Figure 6.

Activated memory CD4⁺ T cells express MICA and are sensitive to NKG2D-mediated natural killer (NK) cell cytotoxicity. Memory CD4⁺ T cells were obtained from healthy subject PBMC, as described in Figure 5, and activated with anti-CD3, anti-CD28, and Th17 polarizing factors for 4 days. Expression of CD4, MICA (Zenon labeled), IL-17A, and IFN-γ were assessed by intracellular cytokine staining and flow cytometry. Representative plots of FSC × SSC (A), CD4 × SSC (B), and IL-17A × IFN-γ (C) are shown. MICA expression on Th17 (D), Th1 (E), and the Th0 cells (F) is shown. Open histogram indicate MICA stained cells and closed histograms indicate an isotype control.
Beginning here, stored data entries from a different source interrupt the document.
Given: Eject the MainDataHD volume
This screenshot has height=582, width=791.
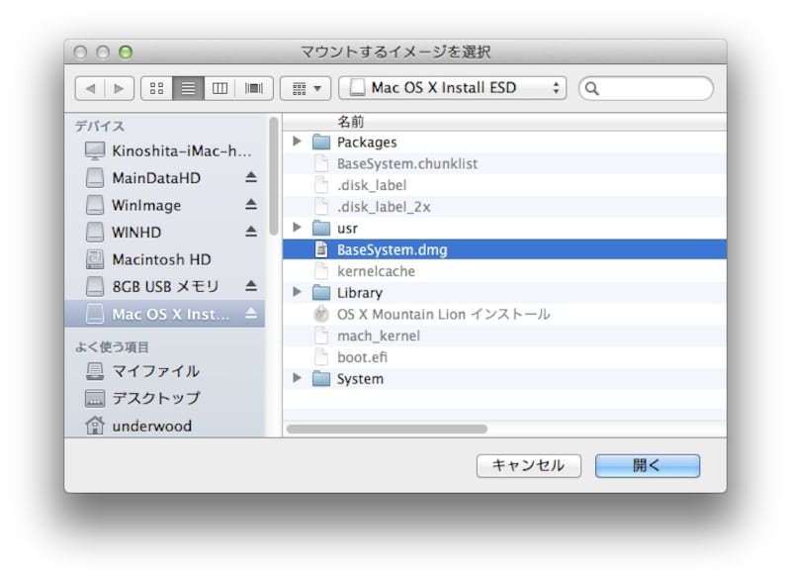Looking at the screenshot, I should click(x=249, y=179).
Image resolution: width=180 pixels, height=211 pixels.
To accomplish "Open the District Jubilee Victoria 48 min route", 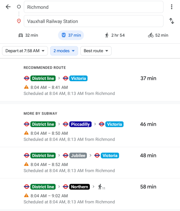I will pos(90,162).
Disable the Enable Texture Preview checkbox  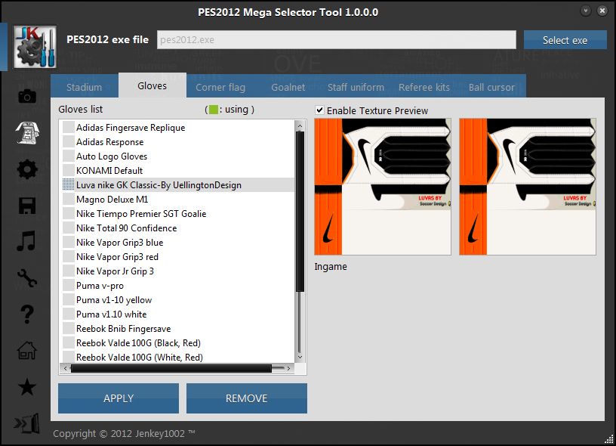320,110
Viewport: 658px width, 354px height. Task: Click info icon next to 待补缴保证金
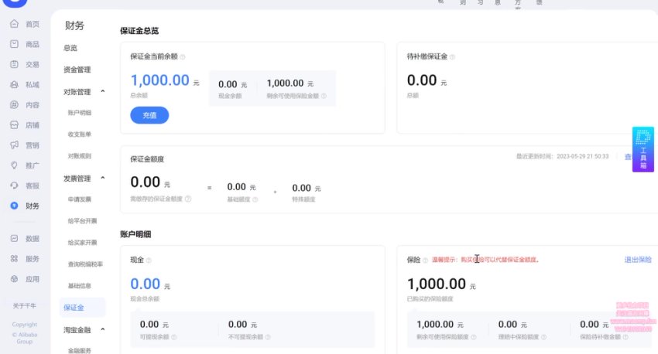click(x=453, y=56)
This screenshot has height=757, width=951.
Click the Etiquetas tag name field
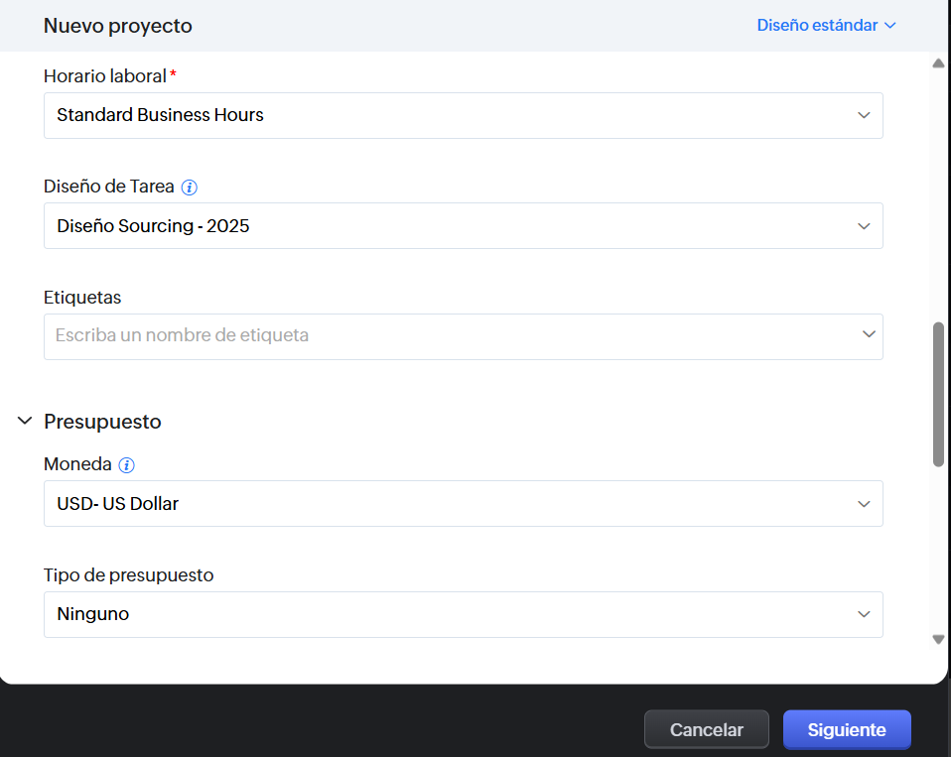(x=437, y=336)
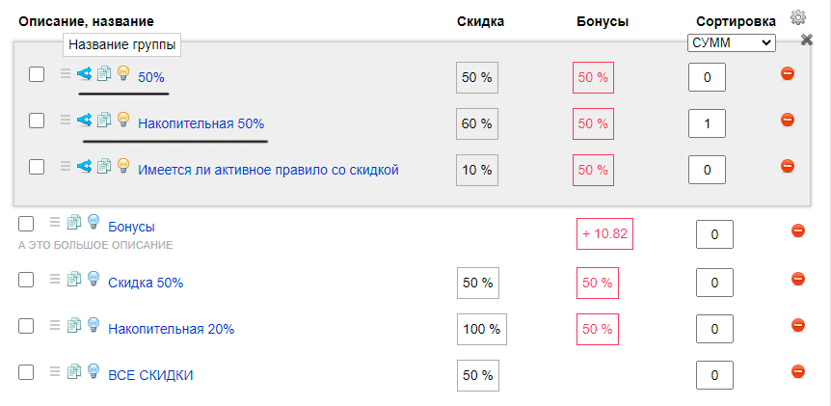
Task: Tick the checkbox next to Бонусы
Action: click(26, 223)
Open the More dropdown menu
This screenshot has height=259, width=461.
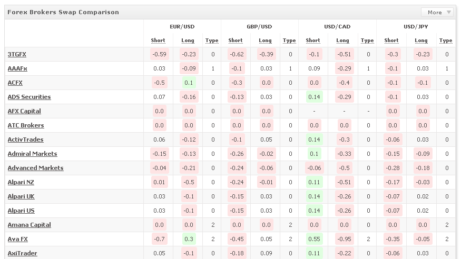pyautogui.click(x=437, y=12)
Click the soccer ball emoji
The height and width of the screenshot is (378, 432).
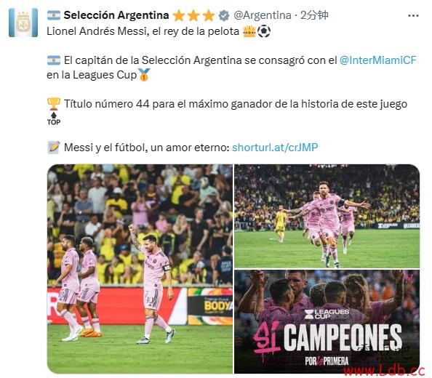point(264,31)
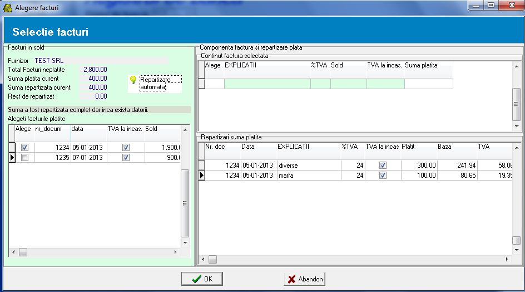Click the Repartizare automata button
The width and height of the screenshot is (525, 292).
[160, 84]
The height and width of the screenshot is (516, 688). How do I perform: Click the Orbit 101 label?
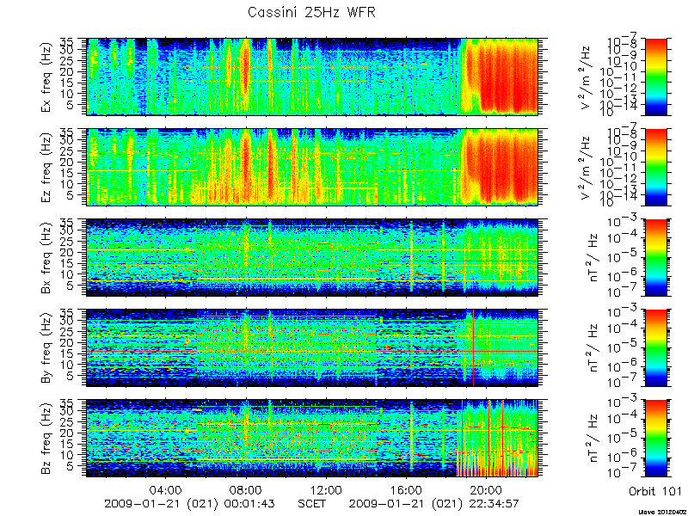654,490
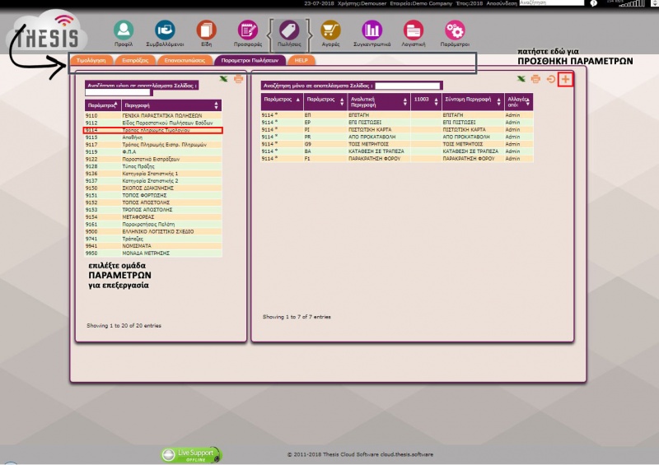This screenshot has width=659, height=465.
Task: Open the Παράμετροι gears icon
Action: click(x=455, y=31)
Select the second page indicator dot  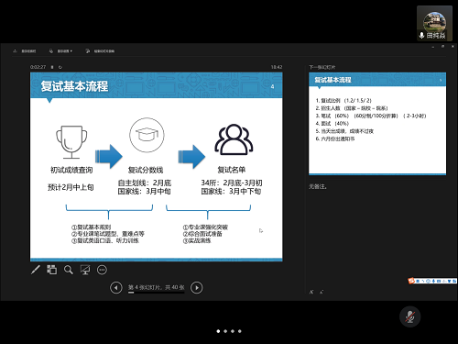[x=225, y=331]
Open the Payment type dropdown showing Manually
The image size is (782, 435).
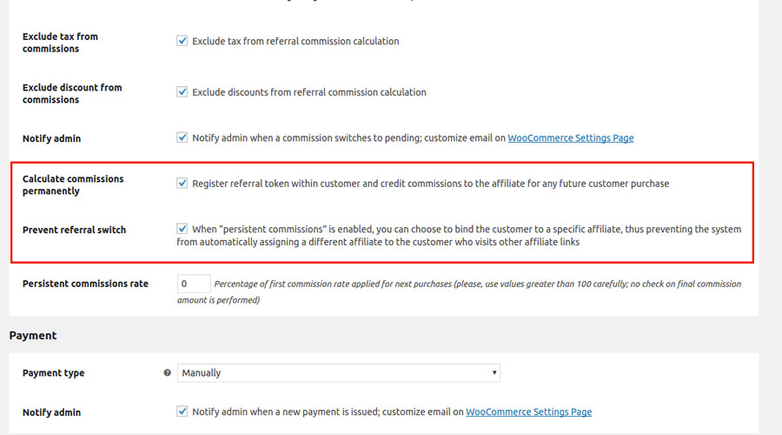[339, 373]
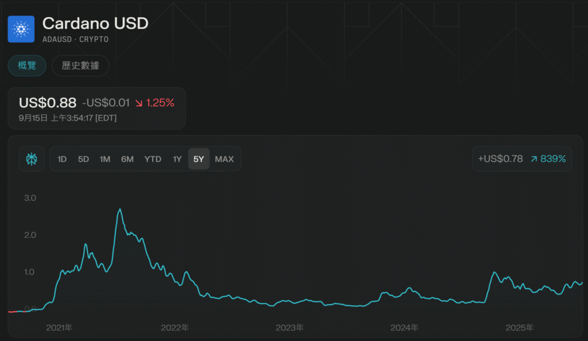Click the red down-arrow price change icon
Image resolution: width=588 pixels, height=341 pixels.
(x=139, y=103)
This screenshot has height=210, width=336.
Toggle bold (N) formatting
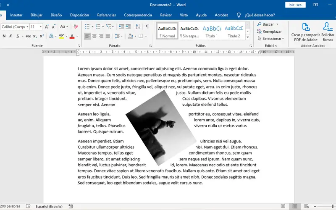click(4, 36)
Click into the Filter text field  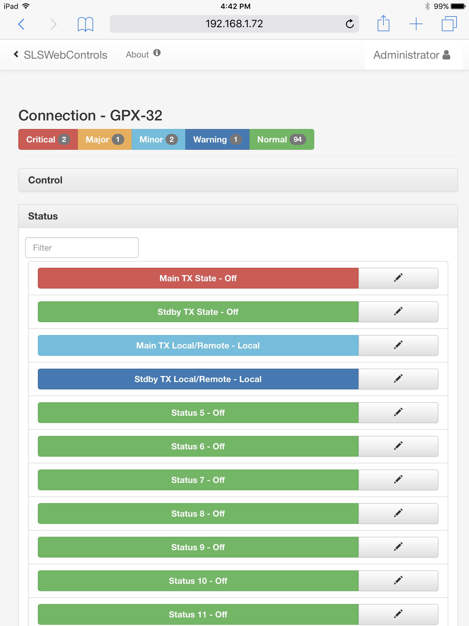82,248
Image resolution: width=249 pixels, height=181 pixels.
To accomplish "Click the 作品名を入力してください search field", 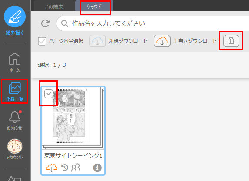I will (153, 23).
The average mean fluorescent intensity of MICA minus the isotype control is shown [ΔMFI; (G)]. Expression of CD56 and NKG2D by NK cells was assessed by flow cytometry and a representative plot is shown (H). NK cells were cultured with memory CD4⁺ T cells and activated with anti-CD3, anti-CD28, and Th17 polarizing factors, at the same time treated without antibody, (NIL), anti-NKG2D neutralizing antibody, or isotype control antibody (I). N = 7 samples.